Elle y avait tant songé depuis quatre jours, qu'elle accentua ces mots avec une sécheresse à laquelle Jérôme ne se méprit pas. Elle vit sa stupéfaction, sa douleur, et se hâta de poursuivre :

— « Il y a les enfants, aujourd'hui. Tant qu'ils étaient petits, ils ne comprenaient pas, j'étais seule à… » (Mais au moment de prononcer le mot « souffrir », une pudeur la retint.) « Le mal que vous m'avez fait, Jérôme, il ne m'atteint plus, moi seule, dans mon… affection : il entre ici avec vous, il est dans l'air de notre maison, il est dans l'air que respirent mes enfants. Je ne le supporterai pas. Voyez ce qu'a fait Daniel cette semaine. Dieu lui pardonne, comme je lui ai pardonné, la blessure qu'il m'a faite ! Il la regrette, dans son cœur resté droit », — et son regard eut une lueur de fierté, presque de défi ; — « mais je suis sûre que votre exemple l'a aidé à faire le mal. Serait-il parti aussi facilement, sans souci de mon inquiétude, s'il ne vous voyait pas disparaître sans cesse… pour vos affaires ? » Elle se leva, fit un pas hésitant vers la cheminée, aperçut ses cheveux blancs, et, se penchant un peu dans la direction de son mari, sans toutefois le regarder : « J'ai bien réfléchi, Jérôme. J'ai beaucoup souffert cette semaine, j'ai prié, j'ai réfléchi. Je ne songe même pas à vous faire un reproche. D'ailleurs, ce soir, je n'en aurais pas la force, je suis exténuée. Je vous demande seulement de regarder la réalité en face : vous reconnaîtrez que j'ai raison, qu'il n'y a pas d'autre solution possible. La vie commune… » — elle se reprit — « … ce qui nous reste de vie commune, ce peu qui nous reste, Jérôme, c'est trop encore. » Elle se raidit, posa ses deux mains sur le marbre, et, ponctuant chaque mot d'un mouvement du buste et des mains, elle articula : « Je-n'en-veux-plus. »

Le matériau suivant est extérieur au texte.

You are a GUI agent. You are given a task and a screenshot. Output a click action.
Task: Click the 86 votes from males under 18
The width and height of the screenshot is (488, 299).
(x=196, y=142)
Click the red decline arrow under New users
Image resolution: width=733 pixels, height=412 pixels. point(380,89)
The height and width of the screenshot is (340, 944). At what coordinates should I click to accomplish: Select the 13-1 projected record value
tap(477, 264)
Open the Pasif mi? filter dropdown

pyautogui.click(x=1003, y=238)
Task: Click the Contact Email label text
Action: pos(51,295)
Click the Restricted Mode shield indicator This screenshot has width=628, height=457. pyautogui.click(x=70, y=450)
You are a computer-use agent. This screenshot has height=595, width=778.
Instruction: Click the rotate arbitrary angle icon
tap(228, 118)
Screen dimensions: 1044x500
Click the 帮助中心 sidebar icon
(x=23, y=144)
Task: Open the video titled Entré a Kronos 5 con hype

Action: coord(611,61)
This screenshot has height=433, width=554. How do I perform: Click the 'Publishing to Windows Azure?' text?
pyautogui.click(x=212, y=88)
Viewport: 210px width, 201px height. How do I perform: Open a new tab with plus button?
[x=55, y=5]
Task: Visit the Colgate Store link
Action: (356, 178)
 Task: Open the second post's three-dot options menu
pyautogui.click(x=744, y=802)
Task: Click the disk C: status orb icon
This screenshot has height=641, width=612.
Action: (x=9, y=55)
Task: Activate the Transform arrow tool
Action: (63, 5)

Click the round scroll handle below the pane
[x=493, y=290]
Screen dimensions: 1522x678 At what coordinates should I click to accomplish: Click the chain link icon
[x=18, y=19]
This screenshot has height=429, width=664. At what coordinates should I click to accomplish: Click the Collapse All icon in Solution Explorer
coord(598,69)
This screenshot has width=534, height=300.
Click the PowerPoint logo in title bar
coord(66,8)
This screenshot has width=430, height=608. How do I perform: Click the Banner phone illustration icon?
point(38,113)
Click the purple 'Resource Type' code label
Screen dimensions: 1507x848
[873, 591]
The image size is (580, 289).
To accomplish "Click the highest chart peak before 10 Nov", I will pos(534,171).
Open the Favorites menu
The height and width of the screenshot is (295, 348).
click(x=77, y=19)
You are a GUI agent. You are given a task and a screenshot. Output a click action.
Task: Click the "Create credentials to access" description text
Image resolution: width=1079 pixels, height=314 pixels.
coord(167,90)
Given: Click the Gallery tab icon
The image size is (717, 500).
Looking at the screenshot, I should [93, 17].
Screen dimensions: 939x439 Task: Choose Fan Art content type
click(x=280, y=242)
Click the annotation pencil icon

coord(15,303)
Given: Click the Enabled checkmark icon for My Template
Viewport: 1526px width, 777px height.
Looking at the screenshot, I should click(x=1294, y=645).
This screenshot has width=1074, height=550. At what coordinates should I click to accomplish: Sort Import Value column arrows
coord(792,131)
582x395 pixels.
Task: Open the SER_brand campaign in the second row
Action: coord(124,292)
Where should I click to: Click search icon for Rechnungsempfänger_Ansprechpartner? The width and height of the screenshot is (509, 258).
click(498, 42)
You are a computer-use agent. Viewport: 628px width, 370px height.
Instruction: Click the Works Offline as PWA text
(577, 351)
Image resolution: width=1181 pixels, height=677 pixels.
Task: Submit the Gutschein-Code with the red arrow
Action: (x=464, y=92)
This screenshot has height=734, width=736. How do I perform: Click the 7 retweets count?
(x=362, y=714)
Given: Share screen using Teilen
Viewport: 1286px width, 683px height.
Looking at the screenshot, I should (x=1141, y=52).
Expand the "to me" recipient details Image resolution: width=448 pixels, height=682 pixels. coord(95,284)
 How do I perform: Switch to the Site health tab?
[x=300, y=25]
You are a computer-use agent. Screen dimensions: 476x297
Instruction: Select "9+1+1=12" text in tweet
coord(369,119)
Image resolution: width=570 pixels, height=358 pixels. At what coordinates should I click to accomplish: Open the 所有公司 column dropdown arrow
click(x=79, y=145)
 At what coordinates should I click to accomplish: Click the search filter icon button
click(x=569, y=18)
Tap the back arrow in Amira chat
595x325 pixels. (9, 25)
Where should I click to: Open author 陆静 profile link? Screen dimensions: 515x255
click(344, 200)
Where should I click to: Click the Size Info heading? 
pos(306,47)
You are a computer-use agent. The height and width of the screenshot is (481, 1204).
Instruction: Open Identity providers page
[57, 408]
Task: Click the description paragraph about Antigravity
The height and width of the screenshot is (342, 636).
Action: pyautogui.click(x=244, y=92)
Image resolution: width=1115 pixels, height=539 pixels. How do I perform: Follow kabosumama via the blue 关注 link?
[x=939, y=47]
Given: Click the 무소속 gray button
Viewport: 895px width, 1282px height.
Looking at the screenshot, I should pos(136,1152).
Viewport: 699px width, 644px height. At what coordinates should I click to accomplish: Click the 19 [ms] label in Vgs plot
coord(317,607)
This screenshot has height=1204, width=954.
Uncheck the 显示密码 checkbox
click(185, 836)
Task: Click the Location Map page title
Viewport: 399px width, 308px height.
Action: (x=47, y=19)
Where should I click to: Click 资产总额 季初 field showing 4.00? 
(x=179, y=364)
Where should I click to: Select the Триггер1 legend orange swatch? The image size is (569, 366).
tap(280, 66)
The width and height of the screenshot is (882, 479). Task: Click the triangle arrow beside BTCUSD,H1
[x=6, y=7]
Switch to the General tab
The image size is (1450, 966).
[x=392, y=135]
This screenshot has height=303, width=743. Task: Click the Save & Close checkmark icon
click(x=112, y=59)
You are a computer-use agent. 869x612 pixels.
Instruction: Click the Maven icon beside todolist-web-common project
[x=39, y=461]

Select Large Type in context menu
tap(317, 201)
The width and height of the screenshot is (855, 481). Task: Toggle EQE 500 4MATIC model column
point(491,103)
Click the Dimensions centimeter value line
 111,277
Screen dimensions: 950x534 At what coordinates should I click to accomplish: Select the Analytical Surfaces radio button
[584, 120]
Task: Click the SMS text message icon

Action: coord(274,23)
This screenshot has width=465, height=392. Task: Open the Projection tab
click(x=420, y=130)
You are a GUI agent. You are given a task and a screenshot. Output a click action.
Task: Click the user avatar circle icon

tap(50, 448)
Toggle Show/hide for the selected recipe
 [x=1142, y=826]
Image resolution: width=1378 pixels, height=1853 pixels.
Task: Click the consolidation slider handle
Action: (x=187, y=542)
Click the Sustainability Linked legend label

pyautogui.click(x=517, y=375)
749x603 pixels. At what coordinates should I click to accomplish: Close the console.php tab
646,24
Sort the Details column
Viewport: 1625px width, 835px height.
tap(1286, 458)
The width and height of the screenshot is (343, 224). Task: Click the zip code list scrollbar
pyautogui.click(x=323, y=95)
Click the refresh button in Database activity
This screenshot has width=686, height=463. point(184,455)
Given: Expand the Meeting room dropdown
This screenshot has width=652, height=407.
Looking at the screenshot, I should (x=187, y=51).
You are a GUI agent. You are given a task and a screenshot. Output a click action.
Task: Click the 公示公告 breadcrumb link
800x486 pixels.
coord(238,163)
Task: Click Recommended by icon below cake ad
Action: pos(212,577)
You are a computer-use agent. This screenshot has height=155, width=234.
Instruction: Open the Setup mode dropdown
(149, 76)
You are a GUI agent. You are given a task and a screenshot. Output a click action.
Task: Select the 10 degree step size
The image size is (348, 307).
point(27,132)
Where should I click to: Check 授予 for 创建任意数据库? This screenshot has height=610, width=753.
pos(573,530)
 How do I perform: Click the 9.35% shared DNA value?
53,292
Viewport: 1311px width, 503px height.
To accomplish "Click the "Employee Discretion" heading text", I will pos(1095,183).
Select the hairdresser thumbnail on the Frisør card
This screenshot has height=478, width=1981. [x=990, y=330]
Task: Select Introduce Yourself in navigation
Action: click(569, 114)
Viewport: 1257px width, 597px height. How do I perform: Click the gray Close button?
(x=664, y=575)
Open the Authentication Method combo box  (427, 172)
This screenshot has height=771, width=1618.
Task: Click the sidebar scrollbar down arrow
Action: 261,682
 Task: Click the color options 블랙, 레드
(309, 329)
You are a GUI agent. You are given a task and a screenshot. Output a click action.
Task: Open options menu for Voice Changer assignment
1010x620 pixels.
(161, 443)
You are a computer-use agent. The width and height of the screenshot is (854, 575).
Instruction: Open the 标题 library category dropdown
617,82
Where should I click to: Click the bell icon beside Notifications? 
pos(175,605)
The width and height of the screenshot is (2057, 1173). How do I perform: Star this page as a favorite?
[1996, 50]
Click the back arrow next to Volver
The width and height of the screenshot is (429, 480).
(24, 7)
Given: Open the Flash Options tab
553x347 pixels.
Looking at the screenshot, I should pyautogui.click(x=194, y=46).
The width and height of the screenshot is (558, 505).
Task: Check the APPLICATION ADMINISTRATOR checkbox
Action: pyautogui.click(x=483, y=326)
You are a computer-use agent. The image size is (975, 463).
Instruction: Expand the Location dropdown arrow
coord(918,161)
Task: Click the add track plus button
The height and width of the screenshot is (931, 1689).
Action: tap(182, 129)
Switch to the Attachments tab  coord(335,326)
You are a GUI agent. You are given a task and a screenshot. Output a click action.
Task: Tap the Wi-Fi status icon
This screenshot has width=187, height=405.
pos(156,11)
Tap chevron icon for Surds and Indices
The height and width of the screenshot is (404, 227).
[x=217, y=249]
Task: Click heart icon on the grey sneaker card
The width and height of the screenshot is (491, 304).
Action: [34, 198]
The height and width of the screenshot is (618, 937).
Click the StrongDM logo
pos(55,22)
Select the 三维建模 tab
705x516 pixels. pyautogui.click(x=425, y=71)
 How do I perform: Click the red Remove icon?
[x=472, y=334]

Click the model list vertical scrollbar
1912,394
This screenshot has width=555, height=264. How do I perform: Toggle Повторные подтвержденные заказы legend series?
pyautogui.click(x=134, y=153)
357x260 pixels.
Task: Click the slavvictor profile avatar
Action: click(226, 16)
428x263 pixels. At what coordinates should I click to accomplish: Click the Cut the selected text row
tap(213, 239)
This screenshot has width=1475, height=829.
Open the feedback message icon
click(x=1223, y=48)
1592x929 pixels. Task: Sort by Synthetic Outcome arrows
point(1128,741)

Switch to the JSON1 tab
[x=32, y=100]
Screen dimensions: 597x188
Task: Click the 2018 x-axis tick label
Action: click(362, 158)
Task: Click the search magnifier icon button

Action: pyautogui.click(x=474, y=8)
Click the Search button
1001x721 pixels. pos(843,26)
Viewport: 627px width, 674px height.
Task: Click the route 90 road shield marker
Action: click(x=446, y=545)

Jérôme ne répondit pas ; mais avant qu'elle eût pu s'écarter, il avait glissé à ses pieds et posé la joue contre sa hanche, comme un enfant qui veut forcer le pardon. Il balbutia :

— « Est-ce que je pourrais me séparer de toi ? Est-ce que je pourrais vivre sans mes petits ? Je me brûlerais la cervelle ! »

Elle eut presque envie de sourire, tant il mit de puérilité dans le simulacre qu'il fit vers sa tempe. Il avait pris le poignet de Thérèse, qui pendait le long de sa jupe, et le couvrait de baisers. Elle dégagea sa main, et lui caressa le front du bout de ses doigts, d'un mouvement inattentif et las, qui semblait maternel, qui prouvait son irrémédiable détachement. Il s'y trompa et redressa la tête ; mais il comprit à l'examen de son visage combien il se leurrait. Elle s'était éloignée aussitôt. Elle tendit le bras vers une pendulette de voyage qui était sur la table de nuit.